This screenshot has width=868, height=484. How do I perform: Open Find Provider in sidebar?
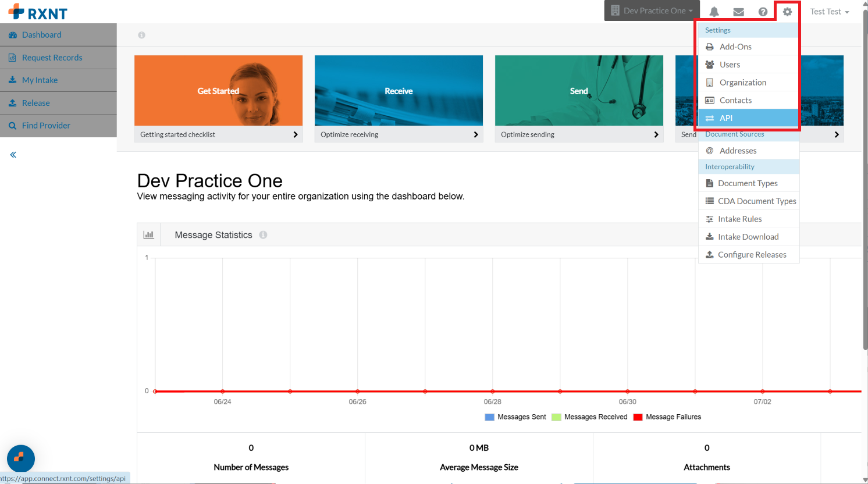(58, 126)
▬▬▬▬▬▬
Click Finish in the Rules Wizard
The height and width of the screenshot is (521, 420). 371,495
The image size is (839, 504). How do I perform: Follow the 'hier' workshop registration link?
▬▬▬▬▬▬
EXERCISE:
From the entries above, restate word for word the lines from the line containing "Click Finish in the Rules Wizard" to the line containing "The image size", both ends included, and nothing more.

ANSWER FOR THE TASK:
Click Finish in the Rules Wizard
The height and width of the screenshot is (521, 420). 371,495
The image size is (839, 504). How do I perform: Follow the 'hier' workshop registration link?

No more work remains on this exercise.